TEXT EXCERPT -
····················

Renown Park is an inner northern suburb of Adelaide, South Australia. It is located in the City of Charles Sturt.

Geography
The suburb lies between Torrens Road and the Gawler railway line, which form its southwestern and eastern boundaries, respectively, with South Road intersecting the suburb in the east.

History 
The suburb was established in 1920. It emerged from the sale of land belonging to a John McQuillan upon his death. The land was described in an advertisement as "that fine level area just beyond the Ovingham railway-station". The suburb was named in 1920 shortly after the HMS Renown brought the Prince of Wales to Australia.

Demographics

The 2016 Census by the Australian Bureau of Statistics counted 1,697 persons in Renown Park on census night. Of these, 50.4% were male and 49.6% were female.

····················

SUPPLIED INFORMATION -
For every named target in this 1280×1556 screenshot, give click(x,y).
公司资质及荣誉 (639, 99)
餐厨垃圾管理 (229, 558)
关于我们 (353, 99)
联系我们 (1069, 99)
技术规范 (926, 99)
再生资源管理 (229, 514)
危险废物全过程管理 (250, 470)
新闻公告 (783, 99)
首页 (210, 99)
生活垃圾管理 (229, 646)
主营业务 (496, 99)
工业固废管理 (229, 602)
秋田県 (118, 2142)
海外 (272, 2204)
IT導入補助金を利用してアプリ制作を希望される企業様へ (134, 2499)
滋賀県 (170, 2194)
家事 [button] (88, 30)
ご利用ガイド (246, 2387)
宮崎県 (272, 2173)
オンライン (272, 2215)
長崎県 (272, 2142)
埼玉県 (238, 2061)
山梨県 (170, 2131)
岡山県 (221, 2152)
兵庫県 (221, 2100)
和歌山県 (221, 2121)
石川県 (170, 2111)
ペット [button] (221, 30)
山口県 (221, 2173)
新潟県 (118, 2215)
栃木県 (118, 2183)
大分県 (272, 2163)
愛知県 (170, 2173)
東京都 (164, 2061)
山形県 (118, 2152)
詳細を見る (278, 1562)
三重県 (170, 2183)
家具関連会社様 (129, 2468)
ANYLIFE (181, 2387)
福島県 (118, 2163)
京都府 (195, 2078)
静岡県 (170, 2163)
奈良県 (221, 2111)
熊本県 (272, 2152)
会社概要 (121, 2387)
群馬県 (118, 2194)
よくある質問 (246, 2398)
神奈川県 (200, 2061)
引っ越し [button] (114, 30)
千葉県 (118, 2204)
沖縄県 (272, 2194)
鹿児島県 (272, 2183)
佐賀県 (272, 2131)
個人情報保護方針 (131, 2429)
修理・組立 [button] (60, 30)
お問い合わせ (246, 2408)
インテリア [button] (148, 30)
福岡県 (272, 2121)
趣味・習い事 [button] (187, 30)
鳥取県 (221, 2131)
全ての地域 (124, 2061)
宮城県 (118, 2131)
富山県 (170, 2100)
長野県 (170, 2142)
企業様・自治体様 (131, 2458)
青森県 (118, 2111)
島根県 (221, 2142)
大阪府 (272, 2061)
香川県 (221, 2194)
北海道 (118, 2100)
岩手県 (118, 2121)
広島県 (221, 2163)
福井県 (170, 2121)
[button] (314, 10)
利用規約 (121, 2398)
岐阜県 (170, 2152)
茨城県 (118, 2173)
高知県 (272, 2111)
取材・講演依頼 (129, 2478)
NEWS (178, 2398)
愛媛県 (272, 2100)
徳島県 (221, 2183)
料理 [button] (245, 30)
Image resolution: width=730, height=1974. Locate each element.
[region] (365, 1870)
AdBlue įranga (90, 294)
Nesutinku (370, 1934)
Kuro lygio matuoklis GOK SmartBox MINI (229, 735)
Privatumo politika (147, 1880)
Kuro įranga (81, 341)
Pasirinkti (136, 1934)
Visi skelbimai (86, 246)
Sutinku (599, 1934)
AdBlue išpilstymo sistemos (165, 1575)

····················

WHAT IS EXPECTED -
Reproduce the Renown Park passage word for word, starting at "The 2016 Census" and ending after "49.6% were female.".

THE ANSWER -
The 2016 Census by the Australian Bureau of Statistics counted 1,697 persons in Renown Park on census night. Of these, 50.4% were male and 49.6% were female.